Market Structure in the News: NYSE, Nasdaq and NSX Dominate HeadlinesFeb 7 2017
Desk commentary by Jennifer Hadiaris
Exchanges dominated market structure headlines the past two weeks, as NYSE introduces a speed bump, Nasdaq wants the exclusive on small cap stocks, and the NSX stops trading.
In this note
- NYSE announced plans to rebrand their NYSE MKT exchange into NYSE American. The exchange will feature a 350-microsecond speed bump and will focus on small and mid-cap listings.
- Nasdaq announced plans to seek regulations that would limit trading in small cap and illiquid securities to a single listing exchange. We anticipate this regulatory approach (as opposed to a commercial solution) could face some public scrutiny.
- In a long-awaited move, NYSE plans to begin trading securities that are not listed on NYSE by the end of the year.
- The NSX, under its new NYSE ownership, has closed for trading effective February 1. NYSE plans to re-open the exchange at a later date.
New York Stock Exchange Adopts ‘Speed Bump’ for One of Its Markets
Wall Street Journal, January 25, 2017 | Click here for article
- The New York Stock Exchange is borrowing a page from rival IEX Group Inc. and introducing a “speed bump” on one of its marketplaces.
- The changes will apply to NYSE MKT, the smallest of three equities exchanges run by NYSE, which will be rebranded as “NYSE American.”
- NYSE’s move comes despite its earlier opposition to IEX’s speed bump plan, which came during a lengthy lobbying battle in which IEX sought regulatory approval to become a full-fledged exchange.
As could have been expected, we’re starting to see other exchanges adopting the IEX speed bump. This most recent announcement comes from NYSE – which will be re-branding its NYSE MKT exchange as NYSE American. The copy-cat phenomenon is the same thing we saw occur with retail liquidity programs a few years ago. Once the first exchange applied for the new feature and did the heavy-lifting on the regulatory front to get it approved, the floodgates were opened and other exchanges followed with nearly identical programs. This is the nature of the exchange business – but it does somewhat call into question whether there is a strong incentive for any exchange to truly dedicate time and energy to innovation. It is important to remember, however, that the speed bump is not the only feature of the IEX model that investors have rallied behind. IEX also opted out of offering a rebate for trading or any other sort of inducement. They also do not charge for market data. Both of these features – rebates and market data revenues – are commonplace among the other exchanges. Beyond the speed bump, we will be curious to see if other details of the NYSE American model – such as the fee and rebate structure – change as part of the new rebranding effort.
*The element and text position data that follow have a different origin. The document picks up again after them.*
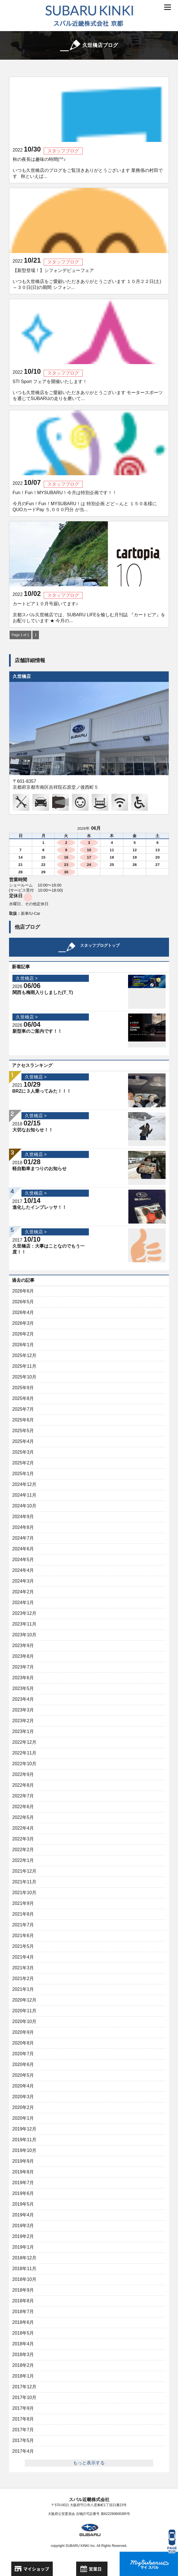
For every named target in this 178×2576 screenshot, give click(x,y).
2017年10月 (24, 2397)
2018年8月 (23, 2300)
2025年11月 (24, 1366)
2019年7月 (23, 2182)
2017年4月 (23, 2451)
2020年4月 (23, 2086)
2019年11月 (24, 2139)
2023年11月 (24, 1624)
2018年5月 (23, 2333)
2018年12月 (24, 2257)
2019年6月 (23, 2193)
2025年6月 (23, 1419)
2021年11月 (24, 1881)
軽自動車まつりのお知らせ (39, 1168)
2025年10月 (24, 1377)
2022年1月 (23, 1860)
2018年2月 (23, 2365)
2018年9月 (23, 2290)
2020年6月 (23, 2064)
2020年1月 (23, 2118)
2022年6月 (23, 1806)
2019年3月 (23, 2225)
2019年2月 (23, 2236)
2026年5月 (23, 1301)
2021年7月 (23, 1924)
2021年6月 (23, 1935)
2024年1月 (23, 1602)
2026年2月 (23, 1334)
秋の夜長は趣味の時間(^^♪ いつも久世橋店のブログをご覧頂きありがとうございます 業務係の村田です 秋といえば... (88, 168)
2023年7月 (23, 1667)
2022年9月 (23, 1774)
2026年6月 (23, 1291)
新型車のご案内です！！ (37, 1031)
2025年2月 (23, 1462)
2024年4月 (23, 1570)
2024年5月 (23, 1559)
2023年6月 (23, 1677)
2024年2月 (23, 1591)
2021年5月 (23, 1946)
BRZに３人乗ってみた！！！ (41, 1091)
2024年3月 (23, 1581)
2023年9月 (23, 1645)
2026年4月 (23, 1312)
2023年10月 (24, 1634)
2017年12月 (24, 2386)
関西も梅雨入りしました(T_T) (42, 992)
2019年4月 (23, 2214)
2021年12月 (24, 1871)
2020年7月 (23, 2053)
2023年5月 (23, 1688)
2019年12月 (24, 2129)
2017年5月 (23, 2440)
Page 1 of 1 (20, 635)
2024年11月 (24, 1495)
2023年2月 (23, 1720)
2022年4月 (23, 1828)
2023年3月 (23, 1710)
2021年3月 (23, 1967)
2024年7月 (23, 1538)
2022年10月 (24, 1763)
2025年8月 (23, 1398)
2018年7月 (23, 2311)
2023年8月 (23, 1656)
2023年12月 (24, 1613)
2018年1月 (23, 2376)
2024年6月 (23, 1548)
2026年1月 (23, 1344)
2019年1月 (23, 2247)
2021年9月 (23, 1903)
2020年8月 (23, 2043)
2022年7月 (23, 1795)
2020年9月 (23, 2032)
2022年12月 (24, 1742)
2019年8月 (23, 2171)
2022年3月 (23, 1838)
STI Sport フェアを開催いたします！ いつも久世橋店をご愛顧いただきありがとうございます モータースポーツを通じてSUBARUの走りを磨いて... (88, 390)
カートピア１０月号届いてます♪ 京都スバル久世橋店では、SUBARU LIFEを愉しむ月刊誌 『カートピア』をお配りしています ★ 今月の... (89, 612)
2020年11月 (24, 2010)
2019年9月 (23, 2161)
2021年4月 (23, 1957)
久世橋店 (22, 676)
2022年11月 (24, 1753)
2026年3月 (23, 1323)
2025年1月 (23, 1473)
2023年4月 (23, 1699)
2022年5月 (23, 1817)
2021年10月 (24, 1892)
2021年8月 (23, 1914)
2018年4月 (23, 2343)
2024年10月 (24, 1505)
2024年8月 (23, 1527)
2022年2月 (23, 1849)
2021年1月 (23, 1989)
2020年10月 (24, 2021)
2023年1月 (23, 1731)
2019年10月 (24, 2150)
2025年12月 (24, 1355)
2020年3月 (23, 2096)
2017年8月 (23, 2419)
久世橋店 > (27, 978)
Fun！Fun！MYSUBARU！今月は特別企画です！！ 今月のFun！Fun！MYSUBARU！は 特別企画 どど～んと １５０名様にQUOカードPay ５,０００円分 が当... (85, 501)
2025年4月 (23, 1441)
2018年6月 (23, 2322)
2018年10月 (24, 2279)
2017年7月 (23, 2429)
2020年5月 (23, 2075)
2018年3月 (23, 2354)
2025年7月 (23, 1409)
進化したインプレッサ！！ (39, 1207)
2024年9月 (23, 1516)
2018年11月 (24, 2268)
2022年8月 (23, 1785)
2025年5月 (23, 1430)
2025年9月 (23, 1387)
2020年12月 (24, 2000)
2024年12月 (24, 1484)
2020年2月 (23, 2107)
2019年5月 (23, 2204)
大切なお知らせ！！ (32, 1129)
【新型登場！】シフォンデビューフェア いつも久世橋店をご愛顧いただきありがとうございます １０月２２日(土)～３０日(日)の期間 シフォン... (87, 279)
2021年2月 (23, 1978)
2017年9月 (23, 2408)
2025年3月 (23, 1452)
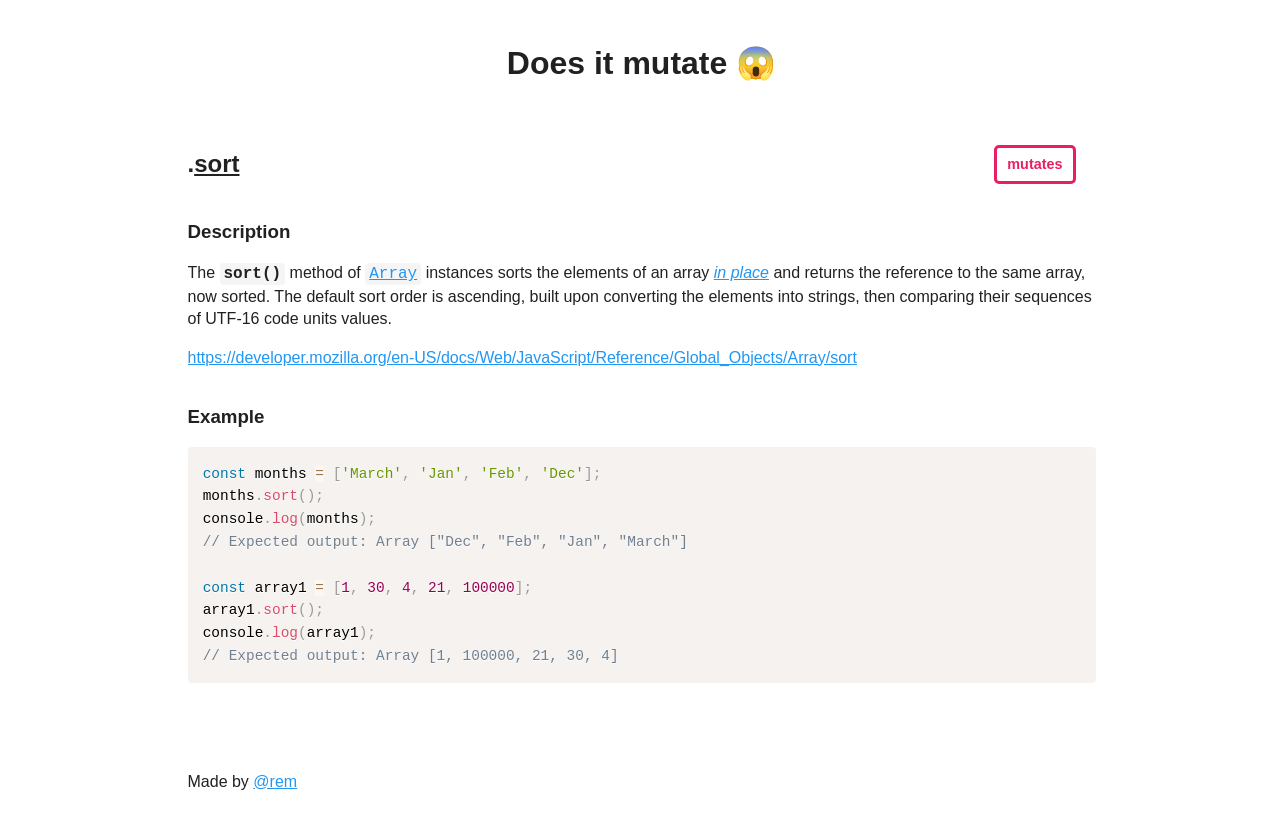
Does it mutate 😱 (641, 63)
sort (216, 163)
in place (741, 273)
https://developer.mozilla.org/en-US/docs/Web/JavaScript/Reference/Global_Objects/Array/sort (522, 357)
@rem (275, 781)
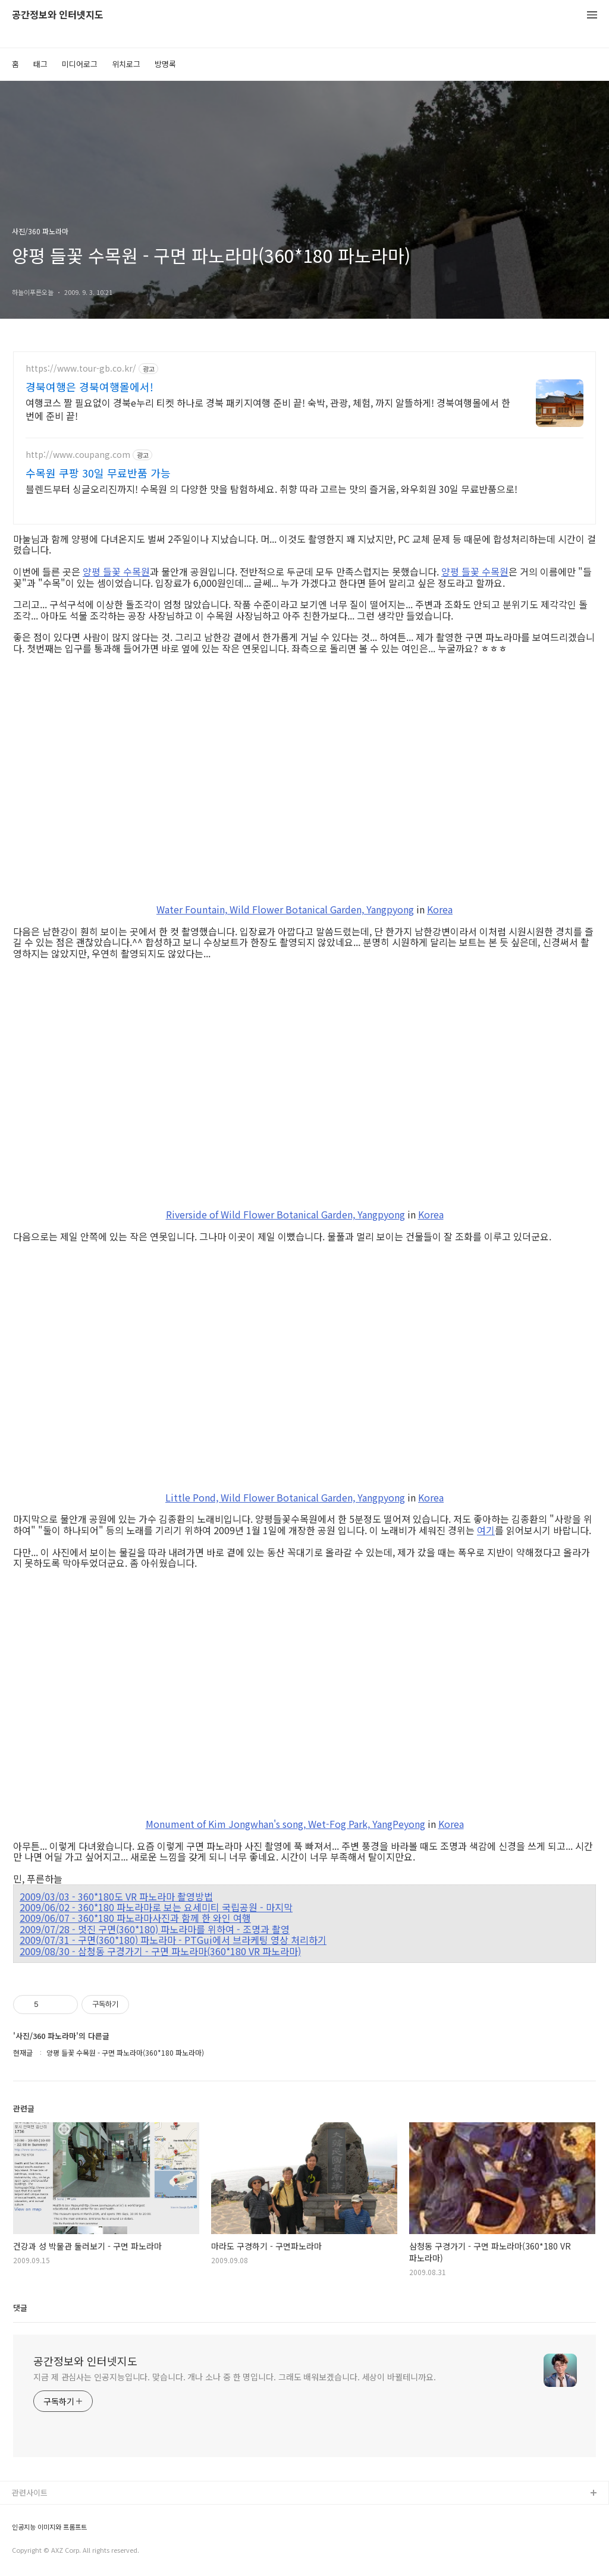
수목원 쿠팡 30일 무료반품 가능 (98, 473)
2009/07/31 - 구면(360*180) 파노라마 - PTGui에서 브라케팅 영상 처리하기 (173, 1939)
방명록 (165, 64)
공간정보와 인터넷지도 (57, 15)
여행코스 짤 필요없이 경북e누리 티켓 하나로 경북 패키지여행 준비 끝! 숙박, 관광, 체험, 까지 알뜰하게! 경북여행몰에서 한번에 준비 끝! (268, 408)
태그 (40, 64)
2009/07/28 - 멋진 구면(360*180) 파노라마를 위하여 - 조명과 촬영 (155, 1929)
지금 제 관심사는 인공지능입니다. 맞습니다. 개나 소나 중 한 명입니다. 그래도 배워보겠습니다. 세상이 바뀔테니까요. (234, 2377)
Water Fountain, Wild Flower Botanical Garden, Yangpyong (285, 909)
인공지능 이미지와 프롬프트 (49, 2527)
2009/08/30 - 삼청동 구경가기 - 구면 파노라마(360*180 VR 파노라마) (160, 1951)
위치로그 (126, 64)
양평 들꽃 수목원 (116, 571)
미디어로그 (80, 64)
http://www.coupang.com (78, 455)
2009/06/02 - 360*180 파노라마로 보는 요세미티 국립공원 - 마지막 (156, 1907)
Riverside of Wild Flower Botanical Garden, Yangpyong (285, 1214)
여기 (486, 1530)
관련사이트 (30, 2492)
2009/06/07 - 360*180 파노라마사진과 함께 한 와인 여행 (135, 1917)
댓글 (20, 2307)
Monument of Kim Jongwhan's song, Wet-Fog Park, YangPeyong (285, 1823)
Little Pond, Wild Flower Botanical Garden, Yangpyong (285, 1497)
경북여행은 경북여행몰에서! (89, 386)
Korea (440, 909)
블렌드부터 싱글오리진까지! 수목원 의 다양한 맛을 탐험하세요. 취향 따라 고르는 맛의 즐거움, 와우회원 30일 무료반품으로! (271, 488)
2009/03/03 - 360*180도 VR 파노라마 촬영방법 (116, 1896)
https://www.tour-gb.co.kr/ (81, 368)
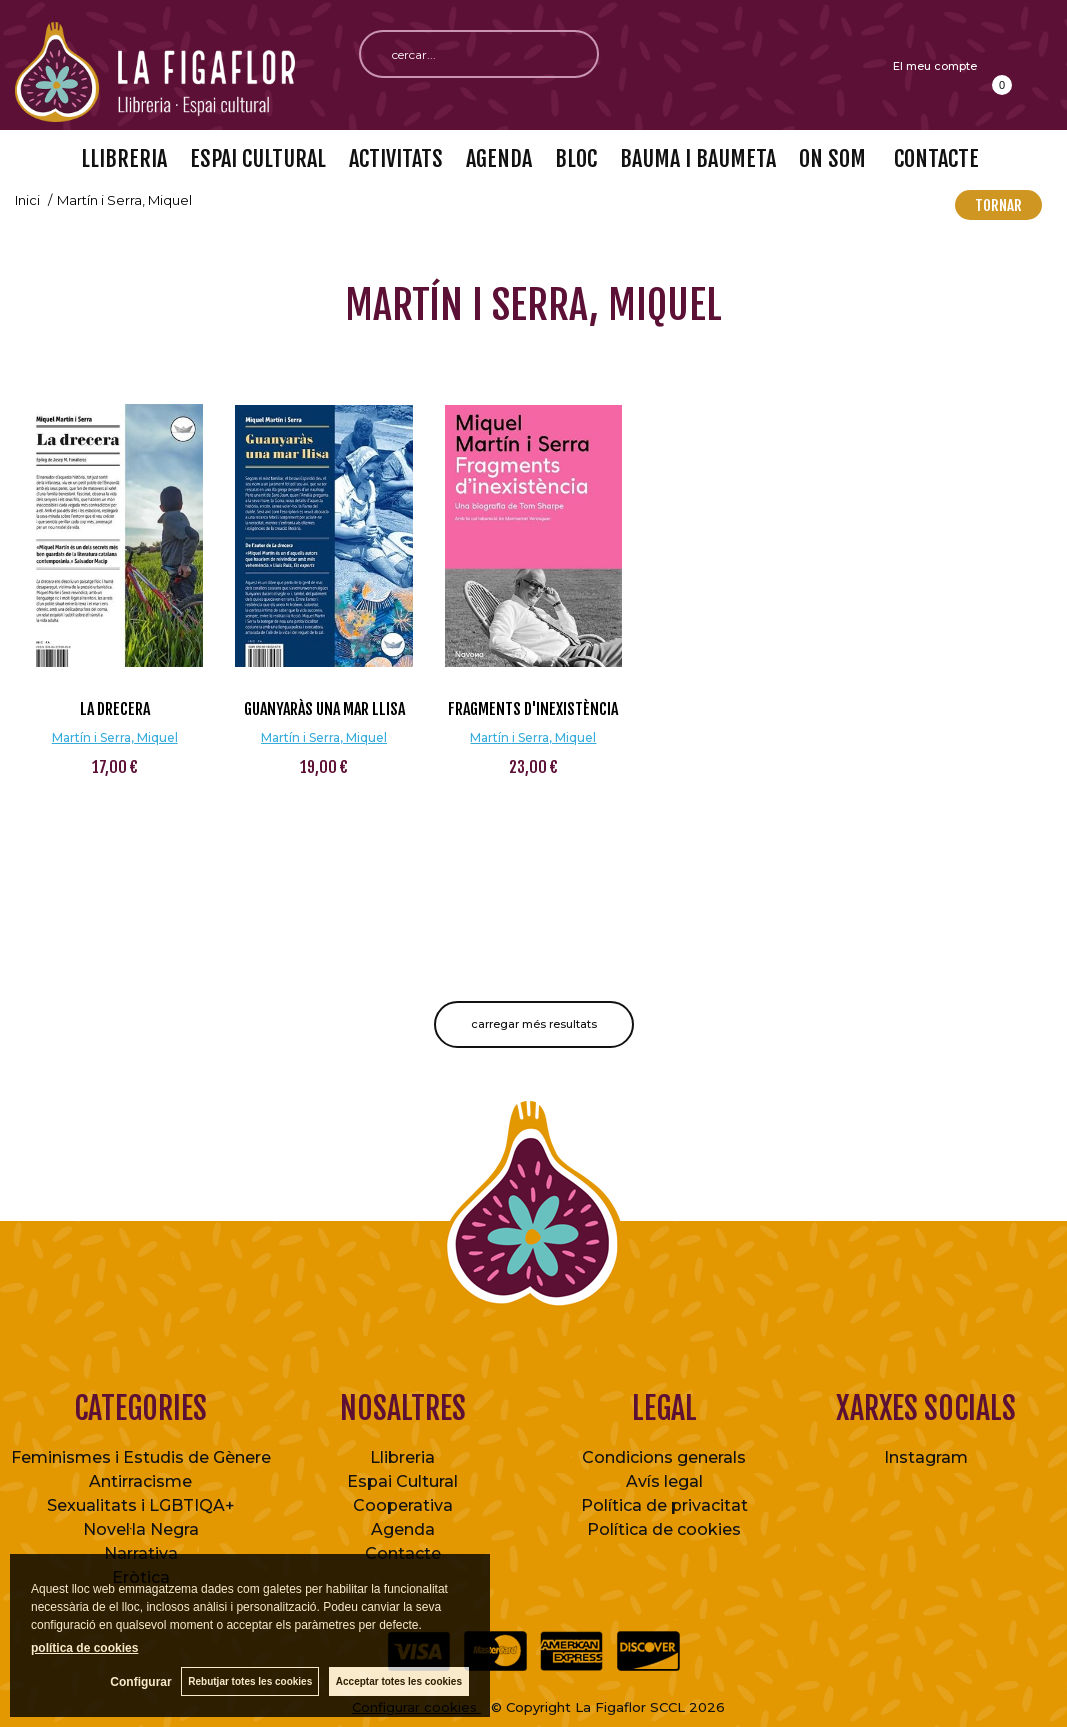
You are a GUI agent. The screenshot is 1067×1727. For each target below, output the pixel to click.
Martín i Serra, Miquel (115, 737)
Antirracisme (140, 1481)
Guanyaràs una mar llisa (324, 709)
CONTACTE (934, 158)
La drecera (115, 709)
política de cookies (84, 1648)
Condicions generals (664, 1457)
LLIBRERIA (124, 158)
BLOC (576, 158)
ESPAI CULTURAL (258, 158)
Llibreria (402, 1457)
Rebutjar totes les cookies (250, 1681)
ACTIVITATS (396, 158)
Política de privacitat (664, 1505)
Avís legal (664, 1481)
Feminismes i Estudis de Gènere (141, 1457)
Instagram (926, 1457)
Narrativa (141, 1553)
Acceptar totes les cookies (399, 1681)
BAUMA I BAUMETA (698, 158)
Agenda (403, 1529)
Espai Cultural (402, 1481)
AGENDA (499, 158)
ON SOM (832, 158)
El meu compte (935, 66)
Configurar (140, 1682)
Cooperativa (403, 1505)
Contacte (403, 1553)
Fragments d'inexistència (533, 709)
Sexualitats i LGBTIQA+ (141, 1505)
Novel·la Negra (141, 1529)
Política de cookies (664, 1529)
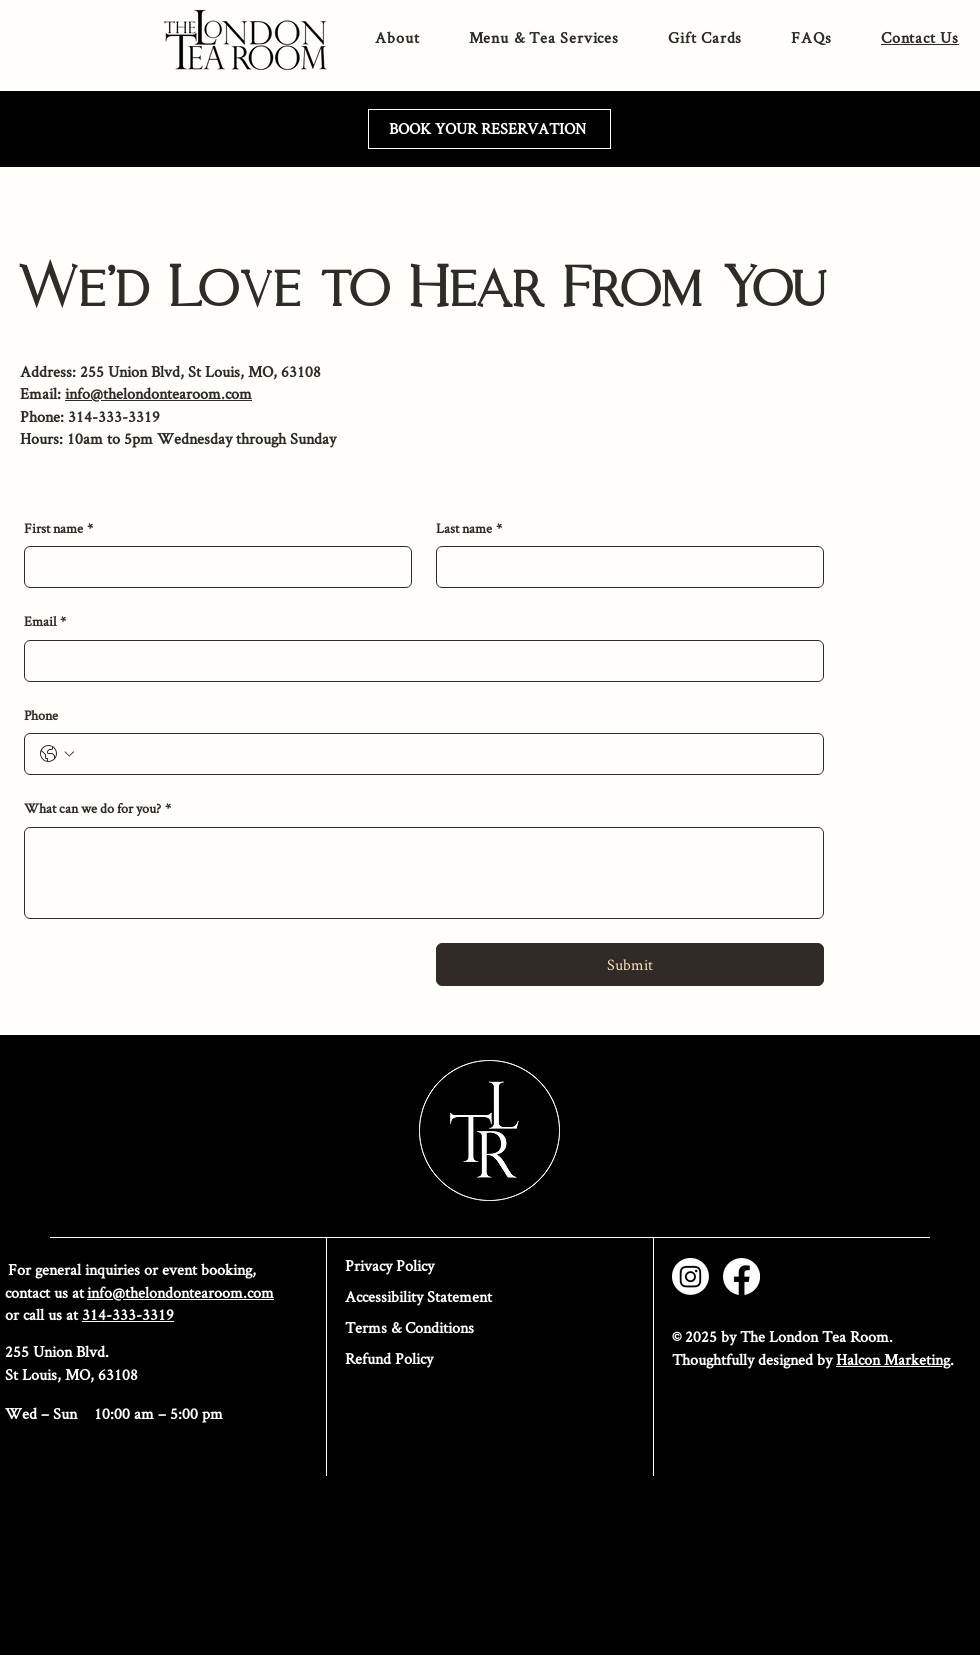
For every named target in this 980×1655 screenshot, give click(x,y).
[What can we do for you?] (424, 873)
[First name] (212, 567)
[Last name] (624, 567)
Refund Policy (389, 1358)
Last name (469, 529)
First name (58, 529)
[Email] (418, 661)
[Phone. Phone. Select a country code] (57, 754)
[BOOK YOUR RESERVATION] (489, 129)
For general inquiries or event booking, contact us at (139, 1280)
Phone (41, 715)
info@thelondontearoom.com (158, 393)
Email (45, 622)
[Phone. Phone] (444, 754)
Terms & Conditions (409, 1327)
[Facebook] (741, 1276)
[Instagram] (690, 1276)
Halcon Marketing (893, 1359)
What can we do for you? (97, 809)
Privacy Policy (389, 1265)
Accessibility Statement (418, 1296)
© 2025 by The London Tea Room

According to NYSE’s press release on their “2017 Equity Market Strategy”, NYSE American will focus on small- to mid-cap companies. For those companies listed on NYSE American, the exchange will continue to offer their designated market making (DMM) model – a feature that remains despite the fact that NYSE American is moving away from their hybrid model, which previously included a floor. All trading and DMMs will be fully electronic, but DMMs will continue to have quoting and trading obligations – which may appeal to some smaller less-liquid securities. What we found most interesting about this announcement is that with NYSE American, the NYSE parent company seems to be redoubling efforts in small cap securities. This comes at a time when NYSE’s two major competitors – BATS and Nasdaq – have moved to opt out of trading some small cap securities entirely (see Nasdaq story just below this).
Beyond listings, another key feature of the exchange is that NYSE American will be expanded to trade all NMS securities (all listed stocks and ETFs) later this year. This change in trading is important, because it means that the proposed 350-microsecond speedbump on NYSE American will apply to all securities – not just those listed on the exchange. This should provide us with a unique opportunity to compare speed-bumped exchanges to one another. Given the fact that IEX and NYSE American will have the same delay, we may be able to isolate features that differ between the markets – like rebates – and study their impact on market quality. This is still a ways off, however, as the SEC has not yet decided on CHX’s speed bump or Nasdaq’s Extended Life Order, both of which remain in exchange proposal “limbo” with the Commission. We would expect to see a similar extended review and comment period for NYSE’s proposal.